The hysterical reaction to the Columbia protests is proof.
by Jack Mirkinson, Discourse Blog
As a New York City resident, I take an interest in where my tax dollars are spent. Yesterday, at least some of those dollars were being spent to pay NYPD cops to hang around—in riot helmets—outside the locked gates of Columbia University. (Presumably, Columbia paid for the festive balloons on the gates.)
The vibes at Columbia were exactly as strange and slightly ridiculous as that picture when I swung by on Sunday.
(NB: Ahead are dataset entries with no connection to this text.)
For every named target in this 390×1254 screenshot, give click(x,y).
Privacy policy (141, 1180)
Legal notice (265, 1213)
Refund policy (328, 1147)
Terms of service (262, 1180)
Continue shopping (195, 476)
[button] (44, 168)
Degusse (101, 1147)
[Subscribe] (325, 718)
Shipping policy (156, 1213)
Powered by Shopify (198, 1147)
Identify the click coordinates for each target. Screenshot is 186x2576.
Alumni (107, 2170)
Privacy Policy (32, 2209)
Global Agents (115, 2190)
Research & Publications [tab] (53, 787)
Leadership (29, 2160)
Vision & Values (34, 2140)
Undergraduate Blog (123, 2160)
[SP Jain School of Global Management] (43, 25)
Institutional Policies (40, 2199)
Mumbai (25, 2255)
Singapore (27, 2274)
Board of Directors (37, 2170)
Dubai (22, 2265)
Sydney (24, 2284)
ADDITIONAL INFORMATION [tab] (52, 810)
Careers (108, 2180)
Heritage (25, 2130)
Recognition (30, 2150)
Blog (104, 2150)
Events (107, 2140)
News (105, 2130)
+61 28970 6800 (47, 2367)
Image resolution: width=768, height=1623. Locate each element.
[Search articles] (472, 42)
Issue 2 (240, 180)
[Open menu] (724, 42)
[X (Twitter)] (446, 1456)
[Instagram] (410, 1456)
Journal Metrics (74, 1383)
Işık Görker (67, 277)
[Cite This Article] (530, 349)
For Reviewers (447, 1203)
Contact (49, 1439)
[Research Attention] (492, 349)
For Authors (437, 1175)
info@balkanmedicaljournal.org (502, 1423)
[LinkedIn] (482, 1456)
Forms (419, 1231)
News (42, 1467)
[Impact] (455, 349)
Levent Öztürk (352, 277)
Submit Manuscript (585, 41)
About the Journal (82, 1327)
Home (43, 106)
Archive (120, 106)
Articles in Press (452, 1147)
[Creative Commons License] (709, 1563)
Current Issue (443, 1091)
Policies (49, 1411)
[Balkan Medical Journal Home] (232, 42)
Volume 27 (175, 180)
I’m on record as saying that I don’t think we should spend much time as a society stressing about what happens on fancy college campuses, but the Columbia leadership’s wildly over-the-top reaction to the decision by some students to sit in tents on the quad as part of a “Gaza Solidarity Encampment” had turned the school into a national news story, and the students are being very courageous in the face of the full repressive force of both Columbia and New York City. Besides (looks down shamefacedly) I am technically a Columbia alum, so I was intrigued.

Even two blocks away, you wouldn’t have known anything was going on. Morningside Heights was its usual placid self. At 116th and Broadway, a small clutch of protesters was penned in by barricades and chanting, watched over by yet more cops. It’s no slight on the protesters to say that this hardly seemed like a national security crisis.
But I suppose that’s in the eye of the beholder. As I strolled past the protesters, I passed a guy screaming into his phone, “I don’t fucking care! There’s a riot on campus! People are in danger!” Reader, there was no riot on campus. There wasn’t even much noise.